### Task instructions
Please copy the leading lines of the entries below exactly, concluding with the line in which "[Facebook] (10, 2387)" occurs.
====
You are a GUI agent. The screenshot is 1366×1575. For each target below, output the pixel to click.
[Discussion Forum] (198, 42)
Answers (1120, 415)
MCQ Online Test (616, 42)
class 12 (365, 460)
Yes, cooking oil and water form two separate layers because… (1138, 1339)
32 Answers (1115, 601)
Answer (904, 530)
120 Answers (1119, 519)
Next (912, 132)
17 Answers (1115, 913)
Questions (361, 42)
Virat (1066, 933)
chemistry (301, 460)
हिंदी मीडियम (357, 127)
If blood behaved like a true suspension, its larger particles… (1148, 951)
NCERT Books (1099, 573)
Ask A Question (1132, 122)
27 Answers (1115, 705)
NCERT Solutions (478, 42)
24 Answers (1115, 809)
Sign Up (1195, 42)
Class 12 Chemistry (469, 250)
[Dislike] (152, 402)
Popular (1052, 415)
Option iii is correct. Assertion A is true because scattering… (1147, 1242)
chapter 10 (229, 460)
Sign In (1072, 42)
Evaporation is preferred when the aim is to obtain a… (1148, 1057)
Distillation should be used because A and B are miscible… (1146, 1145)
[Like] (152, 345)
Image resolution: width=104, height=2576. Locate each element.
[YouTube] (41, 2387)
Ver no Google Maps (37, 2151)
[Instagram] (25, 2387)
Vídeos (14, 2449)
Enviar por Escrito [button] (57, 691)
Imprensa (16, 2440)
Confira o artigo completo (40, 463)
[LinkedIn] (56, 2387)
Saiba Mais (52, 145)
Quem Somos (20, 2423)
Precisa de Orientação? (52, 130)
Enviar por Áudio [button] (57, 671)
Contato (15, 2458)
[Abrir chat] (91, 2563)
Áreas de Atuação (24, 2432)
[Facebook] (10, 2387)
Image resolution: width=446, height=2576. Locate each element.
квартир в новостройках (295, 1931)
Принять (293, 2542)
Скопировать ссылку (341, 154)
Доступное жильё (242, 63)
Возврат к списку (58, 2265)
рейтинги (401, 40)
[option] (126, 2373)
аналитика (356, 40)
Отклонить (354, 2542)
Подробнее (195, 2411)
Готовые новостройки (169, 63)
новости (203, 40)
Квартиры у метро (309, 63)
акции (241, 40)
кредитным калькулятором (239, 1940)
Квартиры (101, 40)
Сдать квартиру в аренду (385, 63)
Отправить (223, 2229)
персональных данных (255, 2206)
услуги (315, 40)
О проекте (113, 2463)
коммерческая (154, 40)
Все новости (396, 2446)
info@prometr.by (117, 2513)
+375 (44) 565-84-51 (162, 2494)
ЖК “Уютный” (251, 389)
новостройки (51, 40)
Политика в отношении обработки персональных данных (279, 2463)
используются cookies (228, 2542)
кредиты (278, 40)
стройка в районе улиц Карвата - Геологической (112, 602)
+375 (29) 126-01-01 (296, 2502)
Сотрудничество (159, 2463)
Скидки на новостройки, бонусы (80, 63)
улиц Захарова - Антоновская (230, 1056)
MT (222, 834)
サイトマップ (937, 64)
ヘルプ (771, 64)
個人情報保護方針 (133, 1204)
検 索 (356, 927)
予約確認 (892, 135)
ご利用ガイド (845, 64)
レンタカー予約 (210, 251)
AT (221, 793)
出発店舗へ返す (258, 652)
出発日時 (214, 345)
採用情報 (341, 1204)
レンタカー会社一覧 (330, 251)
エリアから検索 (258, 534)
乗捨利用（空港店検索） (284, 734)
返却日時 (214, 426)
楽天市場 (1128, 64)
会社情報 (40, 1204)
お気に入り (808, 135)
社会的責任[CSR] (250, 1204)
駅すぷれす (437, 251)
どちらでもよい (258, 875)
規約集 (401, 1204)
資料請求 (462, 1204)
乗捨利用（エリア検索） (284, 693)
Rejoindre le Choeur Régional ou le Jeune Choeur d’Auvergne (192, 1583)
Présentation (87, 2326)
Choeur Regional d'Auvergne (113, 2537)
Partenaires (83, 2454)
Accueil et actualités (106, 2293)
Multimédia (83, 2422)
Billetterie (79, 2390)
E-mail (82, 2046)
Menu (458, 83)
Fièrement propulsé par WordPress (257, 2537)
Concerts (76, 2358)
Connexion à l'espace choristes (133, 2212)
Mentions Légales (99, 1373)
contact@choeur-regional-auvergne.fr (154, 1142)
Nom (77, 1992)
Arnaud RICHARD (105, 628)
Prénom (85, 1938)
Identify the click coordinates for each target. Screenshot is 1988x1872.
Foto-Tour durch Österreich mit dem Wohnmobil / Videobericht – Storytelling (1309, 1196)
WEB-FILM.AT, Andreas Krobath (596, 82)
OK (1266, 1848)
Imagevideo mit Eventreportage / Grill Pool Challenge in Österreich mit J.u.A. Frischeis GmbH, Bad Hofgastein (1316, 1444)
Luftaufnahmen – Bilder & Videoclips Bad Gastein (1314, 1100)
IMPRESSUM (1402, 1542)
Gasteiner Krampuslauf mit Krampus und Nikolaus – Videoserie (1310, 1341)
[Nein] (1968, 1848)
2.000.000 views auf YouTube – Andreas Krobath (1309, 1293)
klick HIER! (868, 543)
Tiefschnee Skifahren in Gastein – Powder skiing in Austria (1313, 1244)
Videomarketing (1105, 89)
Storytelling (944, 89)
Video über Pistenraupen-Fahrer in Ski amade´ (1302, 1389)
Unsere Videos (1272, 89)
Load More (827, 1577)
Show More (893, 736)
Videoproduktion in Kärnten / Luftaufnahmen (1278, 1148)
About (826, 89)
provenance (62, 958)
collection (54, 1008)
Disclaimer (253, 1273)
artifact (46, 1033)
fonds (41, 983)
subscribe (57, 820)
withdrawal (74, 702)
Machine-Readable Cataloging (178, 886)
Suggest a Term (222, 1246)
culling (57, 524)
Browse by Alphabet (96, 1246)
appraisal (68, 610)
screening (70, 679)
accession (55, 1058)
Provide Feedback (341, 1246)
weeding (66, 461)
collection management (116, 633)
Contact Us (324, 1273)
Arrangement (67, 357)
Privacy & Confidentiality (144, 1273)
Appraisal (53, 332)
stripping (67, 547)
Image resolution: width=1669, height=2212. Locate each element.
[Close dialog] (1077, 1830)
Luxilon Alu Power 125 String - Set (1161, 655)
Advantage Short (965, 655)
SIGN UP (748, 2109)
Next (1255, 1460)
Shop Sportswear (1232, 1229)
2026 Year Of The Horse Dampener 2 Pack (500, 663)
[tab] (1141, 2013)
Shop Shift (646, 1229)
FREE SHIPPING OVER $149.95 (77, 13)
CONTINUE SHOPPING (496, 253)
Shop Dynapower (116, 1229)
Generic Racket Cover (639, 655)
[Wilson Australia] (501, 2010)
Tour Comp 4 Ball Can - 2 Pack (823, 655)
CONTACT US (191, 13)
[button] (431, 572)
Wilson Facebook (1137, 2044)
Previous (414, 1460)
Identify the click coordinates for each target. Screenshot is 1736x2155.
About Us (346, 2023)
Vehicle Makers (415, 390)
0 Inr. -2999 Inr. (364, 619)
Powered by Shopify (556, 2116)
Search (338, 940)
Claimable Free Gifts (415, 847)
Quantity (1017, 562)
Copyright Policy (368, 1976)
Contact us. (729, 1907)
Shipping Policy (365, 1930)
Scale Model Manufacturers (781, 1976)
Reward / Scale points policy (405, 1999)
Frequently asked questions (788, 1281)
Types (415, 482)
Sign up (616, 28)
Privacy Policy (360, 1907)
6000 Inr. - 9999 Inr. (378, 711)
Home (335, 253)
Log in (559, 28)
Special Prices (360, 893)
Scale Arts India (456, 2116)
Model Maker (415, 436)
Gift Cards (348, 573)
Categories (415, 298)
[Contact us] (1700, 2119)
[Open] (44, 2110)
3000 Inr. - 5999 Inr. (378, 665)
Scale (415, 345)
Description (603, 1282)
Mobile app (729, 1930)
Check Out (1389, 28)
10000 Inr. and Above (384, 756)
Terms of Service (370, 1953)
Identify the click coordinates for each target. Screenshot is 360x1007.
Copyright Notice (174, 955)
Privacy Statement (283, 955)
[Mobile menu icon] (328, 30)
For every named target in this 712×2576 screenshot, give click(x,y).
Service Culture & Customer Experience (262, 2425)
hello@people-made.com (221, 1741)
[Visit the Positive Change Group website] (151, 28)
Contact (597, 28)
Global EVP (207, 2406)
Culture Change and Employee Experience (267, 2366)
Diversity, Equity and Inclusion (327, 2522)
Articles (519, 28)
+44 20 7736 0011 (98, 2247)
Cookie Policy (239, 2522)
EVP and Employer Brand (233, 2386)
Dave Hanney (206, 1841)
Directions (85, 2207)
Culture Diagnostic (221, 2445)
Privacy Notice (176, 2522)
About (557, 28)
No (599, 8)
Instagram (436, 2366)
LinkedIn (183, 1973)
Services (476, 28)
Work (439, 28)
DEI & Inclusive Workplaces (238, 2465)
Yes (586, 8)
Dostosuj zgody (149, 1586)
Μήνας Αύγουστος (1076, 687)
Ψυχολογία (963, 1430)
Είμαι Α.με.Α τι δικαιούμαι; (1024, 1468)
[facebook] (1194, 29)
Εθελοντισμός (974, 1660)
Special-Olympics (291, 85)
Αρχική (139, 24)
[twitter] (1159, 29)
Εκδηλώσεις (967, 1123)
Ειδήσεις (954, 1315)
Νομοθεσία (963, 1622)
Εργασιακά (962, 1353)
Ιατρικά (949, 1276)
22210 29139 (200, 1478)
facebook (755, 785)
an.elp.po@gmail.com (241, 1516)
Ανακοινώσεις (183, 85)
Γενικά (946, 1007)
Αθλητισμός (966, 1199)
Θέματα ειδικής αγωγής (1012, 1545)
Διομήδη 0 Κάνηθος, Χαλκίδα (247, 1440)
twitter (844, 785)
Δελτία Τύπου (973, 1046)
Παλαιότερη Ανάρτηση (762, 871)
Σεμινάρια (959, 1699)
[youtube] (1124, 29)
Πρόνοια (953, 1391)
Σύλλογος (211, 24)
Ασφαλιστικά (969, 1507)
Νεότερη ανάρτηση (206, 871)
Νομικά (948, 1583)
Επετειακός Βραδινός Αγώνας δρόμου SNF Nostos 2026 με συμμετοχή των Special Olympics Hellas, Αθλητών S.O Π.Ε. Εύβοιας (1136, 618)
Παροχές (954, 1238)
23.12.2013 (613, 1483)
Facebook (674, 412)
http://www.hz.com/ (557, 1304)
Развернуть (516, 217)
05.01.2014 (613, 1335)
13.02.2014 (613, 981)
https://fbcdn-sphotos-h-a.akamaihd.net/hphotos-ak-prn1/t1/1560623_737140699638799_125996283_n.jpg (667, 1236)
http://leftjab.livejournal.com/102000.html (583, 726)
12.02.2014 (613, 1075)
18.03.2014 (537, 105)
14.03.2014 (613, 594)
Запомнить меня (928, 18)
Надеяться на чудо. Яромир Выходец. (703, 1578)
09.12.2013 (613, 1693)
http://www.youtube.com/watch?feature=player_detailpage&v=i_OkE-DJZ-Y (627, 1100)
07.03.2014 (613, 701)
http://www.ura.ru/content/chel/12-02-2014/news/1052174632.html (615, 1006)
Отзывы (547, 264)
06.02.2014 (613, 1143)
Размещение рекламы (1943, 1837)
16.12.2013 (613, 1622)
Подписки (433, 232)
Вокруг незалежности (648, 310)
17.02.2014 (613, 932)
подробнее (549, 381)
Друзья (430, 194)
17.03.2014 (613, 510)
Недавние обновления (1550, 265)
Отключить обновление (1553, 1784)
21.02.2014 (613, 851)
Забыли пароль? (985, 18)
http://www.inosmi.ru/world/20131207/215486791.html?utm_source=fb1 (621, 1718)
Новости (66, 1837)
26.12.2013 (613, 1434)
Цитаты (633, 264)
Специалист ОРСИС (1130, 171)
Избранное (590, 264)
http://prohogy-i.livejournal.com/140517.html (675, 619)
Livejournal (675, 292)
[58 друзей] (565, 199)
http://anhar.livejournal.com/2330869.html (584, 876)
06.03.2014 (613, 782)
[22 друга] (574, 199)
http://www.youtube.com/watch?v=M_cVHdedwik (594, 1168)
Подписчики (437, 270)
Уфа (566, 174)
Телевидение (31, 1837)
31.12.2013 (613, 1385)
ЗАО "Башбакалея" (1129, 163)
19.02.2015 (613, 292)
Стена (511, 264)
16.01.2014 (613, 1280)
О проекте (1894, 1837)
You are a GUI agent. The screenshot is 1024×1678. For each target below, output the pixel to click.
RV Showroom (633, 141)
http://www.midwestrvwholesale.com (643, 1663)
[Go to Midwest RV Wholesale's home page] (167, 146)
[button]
====
### Completed exercise
You are a GUI agent. The screenshot is 1366×1575. For each target below, output the pixel to click.
[Discussion Forum] (198, 42)
Answers (1120, 415)
MCQ Online Test (616, 42)
class 12 (365, 460)
Yes, cooking oil and water form two separate layers because… (1138, 1339)
32 Answers (1115, 601)
Answer (904, 530)
120 Answers (1119, 519)
Next (912, 132)
17 Answers (1115, 913)
Questions (361, 42)
Virat (1066, 933)
chemistry (301, 460)
हिंदी मीडियम (357, 127)
If blood behaved like a true suspension, its larger particles… (1148, 951)
NCERT Books (1099, 573)
Ask A Question (1132, 122)
27 Answers (1115, 705)
NCERT Solutions (478, 42)
24 Answers (1115, 809)
Sign Up (1195, 42)
Class 12 Chemistry (469, 250)
[Dislike] (152, 402)
Popular (1052, 415)
Option iii is correct. Assertion A is true because scattering… (1147, 1242)
chapter 10 (229, 460)
Sign In (1072, 42)
Evaporation is preferred when the aim is to obtain a… (1148, 1057)
Distillation should be used because A and B are miscible… (1146, 1145)
[Like] (152, 345)
Image resolution: width=104, height=2576. Locate each element.
[YouTube] (41, 2387)
Ver no Google Maps (37, 2151)
[Instagram] (25, 2387)
Vídeos (14, 2449)
Enviar por Escrito [button] (57, 691)
Imprensa (16, 2440)
Confira o artigo completo (40, 463)
[LinkedIn] (56, 2387)
Saiba Mais (52, 145)
Quem Somos (20, 2423)
Precisa de Orientação? (52, 130)
Enviar por Áudio [button] (57, 671)
Contato (15, 2458)
[Abrir chat] (91, 2563)
Áreas de Atuação (24, 2432)
[Facebook] (10, 2387)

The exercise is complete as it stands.